__YOUR INSTRUCTIONS__
Please give the lines below again exactly as they stand, from the one that contains "Given: Open Business Objects under Build" up to and including the one that contains "This screenshot has width=1200, height=704.", leaving all pictures out.

__EXCERPTED DATA__
-- -- --

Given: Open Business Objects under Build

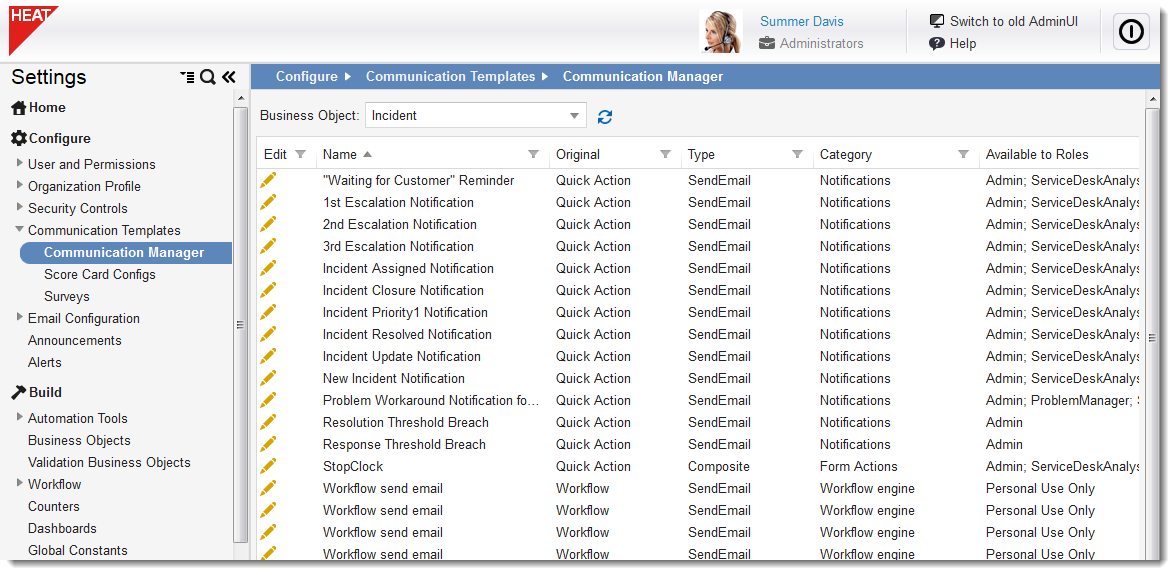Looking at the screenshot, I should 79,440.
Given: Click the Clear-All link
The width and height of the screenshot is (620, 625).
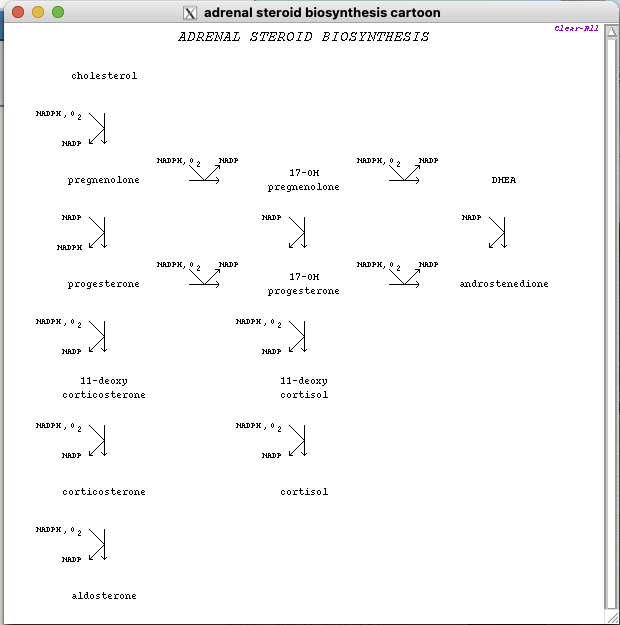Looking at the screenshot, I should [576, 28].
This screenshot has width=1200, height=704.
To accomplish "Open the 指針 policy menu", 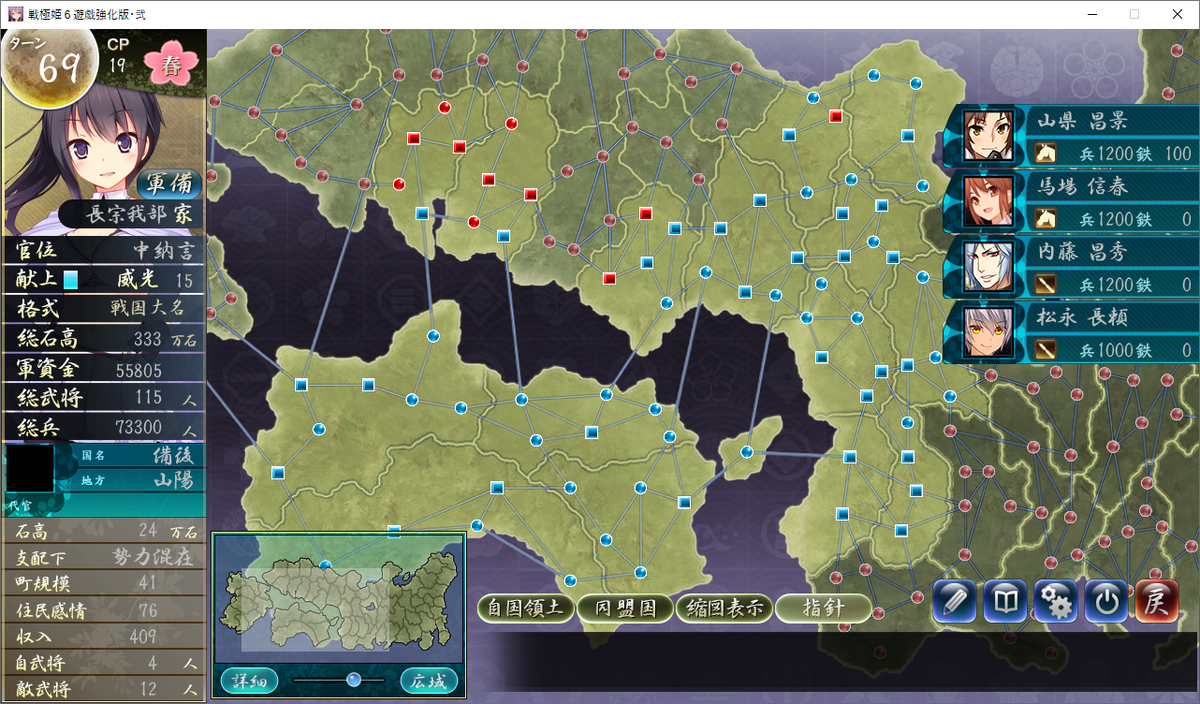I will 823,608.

-- -- --

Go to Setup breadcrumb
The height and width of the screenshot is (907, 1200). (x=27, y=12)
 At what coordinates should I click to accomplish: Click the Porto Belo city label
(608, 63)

-- -- --

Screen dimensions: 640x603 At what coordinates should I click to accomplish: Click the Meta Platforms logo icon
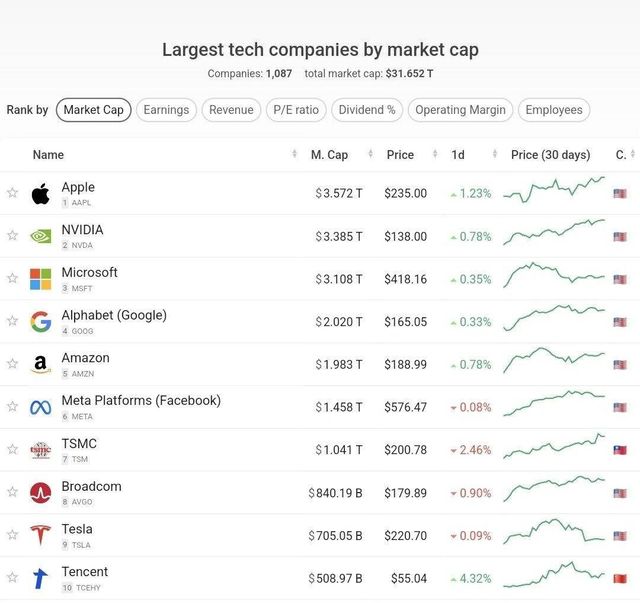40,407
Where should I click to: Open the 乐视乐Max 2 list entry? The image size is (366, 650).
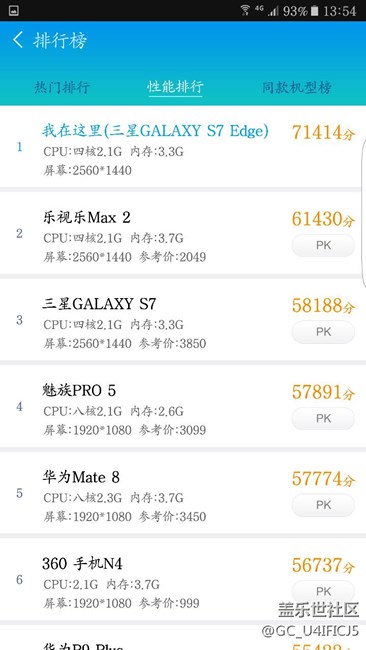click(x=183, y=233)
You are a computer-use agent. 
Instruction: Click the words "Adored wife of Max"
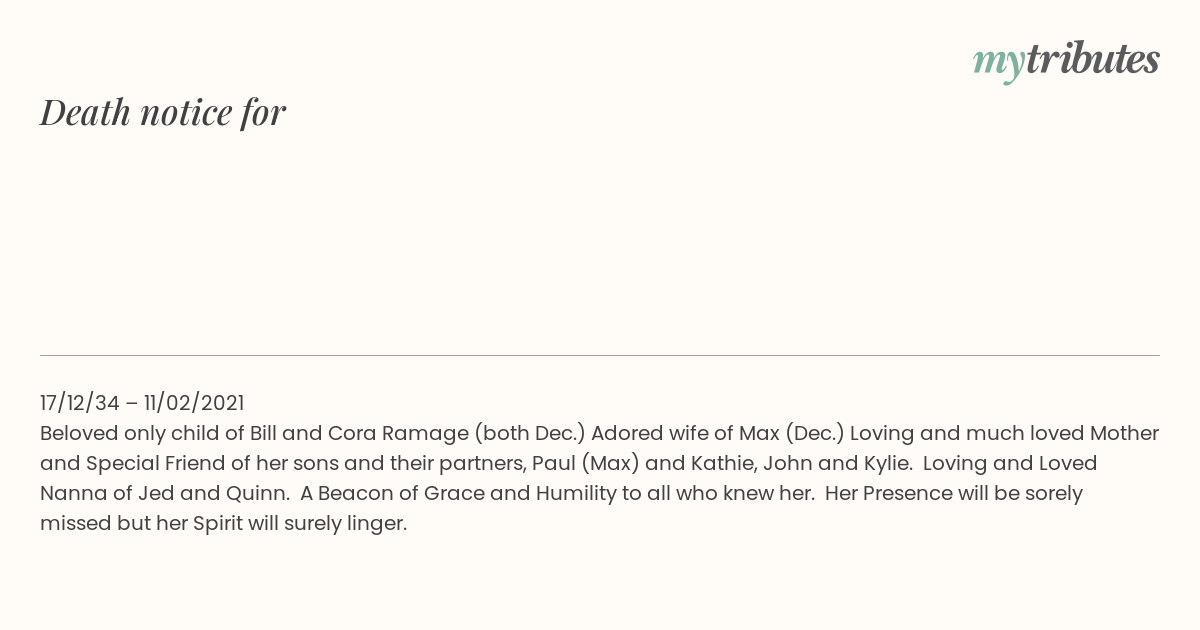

-- -- --

__EXERCISE RESPONSE__
Given: Open Business Objects under Build

Looking at the screenshot, I should 79,440.
Given: Click the Clear-All link
The width and height of the screenshot is (620, 625).
Looking at the screenshot, I should [576, 28].
This screenshot has width=1200, height=704.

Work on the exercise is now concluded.